深海の夢の色


「トラクマドウジさんが育てている花たちを、次の祭りで使ってあげられないでしょうか?」

 始まりはククノチの提案だった。

 本殿では毎月、収穫や平和や、家内安全、船の無事等を祈ったり祈らなかったりする祭りを開催している。

 民の為と言うが、ようは騒ぐ口実、飲む口実が欲しいのだ。

 そんな不純な動機で毎月開催しているため祭りのネタは常に枯渇しており、ククノチの案はすぐに採用された。

「使って頂きたいのはこちらの花ですっ!」

 それはトラクマドウジが一粒の種から増やしたという、「瑠璃牡丹」だった。

 牡丹と言えば薄紅色から赤紫色が一般的であるが、瑠璃牡丹はその名の通り瑠璃色をしていて、花弁を光に透かすとまるで海中のような深みのある青色を放つのだ。

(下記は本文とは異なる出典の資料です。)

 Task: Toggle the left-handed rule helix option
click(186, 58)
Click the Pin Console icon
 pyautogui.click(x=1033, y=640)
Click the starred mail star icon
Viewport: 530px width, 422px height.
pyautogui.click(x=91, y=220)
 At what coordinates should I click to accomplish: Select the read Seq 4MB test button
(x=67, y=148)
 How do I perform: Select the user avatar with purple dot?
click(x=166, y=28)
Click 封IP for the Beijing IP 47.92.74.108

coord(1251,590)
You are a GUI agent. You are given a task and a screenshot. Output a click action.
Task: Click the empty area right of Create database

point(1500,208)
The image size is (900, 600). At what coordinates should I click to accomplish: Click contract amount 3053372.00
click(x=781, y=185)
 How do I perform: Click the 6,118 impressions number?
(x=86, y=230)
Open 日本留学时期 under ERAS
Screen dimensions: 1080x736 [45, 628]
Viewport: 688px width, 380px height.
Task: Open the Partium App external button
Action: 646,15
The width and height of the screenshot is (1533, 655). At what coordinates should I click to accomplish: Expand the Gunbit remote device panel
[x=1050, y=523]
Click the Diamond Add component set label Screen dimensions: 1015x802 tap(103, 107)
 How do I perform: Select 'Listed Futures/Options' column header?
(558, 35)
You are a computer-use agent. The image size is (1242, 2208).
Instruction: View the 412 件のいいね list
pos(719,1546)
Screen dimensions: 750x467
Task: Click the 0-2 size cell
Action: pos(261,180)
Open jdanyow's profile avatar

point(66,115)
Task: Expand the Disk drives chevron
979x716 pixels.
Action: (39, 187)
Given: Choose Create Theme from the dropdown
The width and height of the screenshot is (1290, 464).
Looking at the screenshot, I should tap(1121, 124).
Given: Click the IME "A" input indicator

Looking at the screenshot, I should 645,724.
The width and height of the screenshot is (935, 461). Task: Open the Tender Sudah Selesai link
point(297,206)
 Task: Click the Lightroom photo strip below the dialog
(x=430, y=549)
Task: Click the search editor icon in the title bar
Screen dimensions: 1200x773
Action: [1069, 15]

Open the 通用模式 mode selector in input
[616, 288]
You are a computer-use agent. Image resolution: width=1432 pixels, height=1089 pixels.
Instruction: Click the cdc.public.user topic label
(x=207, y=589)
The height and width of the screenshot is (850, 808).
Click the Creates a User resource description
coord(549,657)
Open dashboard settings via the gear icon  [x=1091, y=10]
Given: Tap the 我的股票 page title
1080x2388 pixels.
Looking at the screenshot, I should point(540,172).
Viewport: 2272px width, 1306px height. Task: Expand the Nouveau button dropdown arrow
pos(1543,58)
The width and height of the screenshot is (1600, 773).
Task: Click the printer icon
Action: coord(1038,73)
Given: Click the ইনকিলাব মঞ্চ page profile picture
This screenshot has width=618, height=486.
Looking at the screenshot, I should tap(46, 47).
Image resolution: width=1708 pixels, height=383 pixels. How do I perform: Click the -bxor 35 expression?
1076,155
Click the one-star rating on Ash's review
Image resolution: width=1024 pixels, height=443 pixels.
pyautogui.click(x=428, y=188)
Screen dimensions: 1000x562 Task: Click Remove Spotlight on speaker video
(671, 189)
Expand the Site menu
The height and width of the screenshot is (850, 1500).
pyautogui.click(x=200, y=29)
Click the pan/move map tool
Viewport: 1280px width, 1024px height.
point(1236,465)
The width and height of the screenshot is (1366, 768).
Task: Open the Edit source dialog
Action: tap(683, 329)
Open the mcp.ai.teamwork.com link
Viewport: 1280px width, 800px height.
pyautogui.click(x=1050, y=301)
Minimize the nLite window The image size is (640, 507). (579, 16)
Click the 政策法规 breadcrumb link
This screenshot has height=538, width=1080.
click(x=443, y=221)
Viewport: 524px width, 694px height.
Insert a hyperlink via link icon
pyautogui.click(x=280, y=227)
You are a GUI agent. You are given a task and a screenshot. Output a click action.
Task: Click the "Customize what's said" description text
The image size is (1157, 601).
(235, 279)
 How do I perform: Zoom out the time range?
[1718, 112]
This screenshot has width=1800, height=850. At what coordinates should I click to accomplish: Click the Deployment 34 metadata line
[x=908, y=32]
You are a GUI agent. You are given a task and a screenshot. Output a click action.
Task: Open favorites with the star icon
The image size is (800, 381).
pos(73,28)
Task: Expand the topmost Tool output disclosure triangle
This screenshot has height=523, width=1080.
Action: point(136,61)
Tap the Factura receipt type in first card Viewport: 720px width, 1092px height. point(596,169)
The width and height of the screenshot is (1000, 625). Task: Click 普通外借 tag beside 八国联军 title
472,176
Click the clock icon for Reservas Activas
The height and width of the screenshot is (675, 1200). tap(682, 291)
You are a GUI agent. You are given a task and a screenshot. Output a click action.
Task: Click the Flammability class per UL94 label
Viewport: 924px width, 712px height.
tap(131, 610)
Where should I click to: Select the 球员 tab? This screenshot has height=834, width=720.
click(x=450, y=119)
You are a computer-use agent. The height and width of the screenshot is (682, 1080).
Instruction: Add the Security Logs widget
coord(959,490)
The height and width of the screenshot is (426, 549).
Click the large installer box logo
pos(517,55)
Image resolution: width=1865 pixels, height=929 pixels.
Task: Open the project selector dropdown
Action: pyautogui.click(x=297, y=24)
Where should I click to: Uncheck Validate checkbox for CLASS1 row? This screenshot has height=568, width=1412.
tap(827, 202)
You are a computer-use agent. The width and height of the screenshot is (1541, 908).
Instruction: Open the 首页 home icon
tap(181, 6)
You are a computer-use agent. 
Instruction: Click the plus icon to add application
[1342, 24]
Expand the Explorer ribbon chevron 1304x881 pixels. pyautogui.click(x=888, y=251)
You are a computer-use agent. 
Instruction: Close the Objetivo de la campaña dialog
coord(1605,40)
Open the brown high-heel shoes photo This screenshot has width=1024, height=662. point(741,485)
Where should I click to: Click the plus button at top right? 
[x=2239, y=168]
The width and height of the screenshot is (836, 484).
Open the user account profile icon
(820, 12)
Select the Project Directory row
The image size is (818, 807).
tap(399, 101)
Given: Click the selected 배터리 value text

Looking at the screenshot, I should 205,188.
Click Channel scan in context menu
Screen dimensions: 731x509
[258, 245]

 その見た目は民の目を惹け、戦いで疲れた心を癒すだろう。

 その特性を生かした祭りを早速作り上げていくことになった。

 悪霊退治を行いながら、祭りの担当に選ばれた者は月末の木曜日に行えるように準備を進めていった。

「えぇー、また俺とミョルニルが電気係なのか?」

 トールがげんなりとして言った。

「『こんなに素敵な光景が見られるなんてトール大好き(超裏声)』ってゴシュジンが褒めるかもしれねぇぞ」

 ロキはなかなかに似ている声真似を披露しながら説得にかかった。

「そう言って前回何時間やらせたんだよ!! その間ロキが主《あるじ》さんとデートしたの忘れてないからな」
「バーカ。あっちがおれと行きたいって言うから付き合ってやっただけだろ」
「ならなんで荷物持ちしてたんだ? 主《ぬし》さんのため? 筋トレか?」
「はぁ!? き、筋トレに決まってるだろ!」
「ははっ! 邪神が?」

 最終的には、みんなが喜んでくれるならと、トールは電気そのものを作り出す係を引き受けた。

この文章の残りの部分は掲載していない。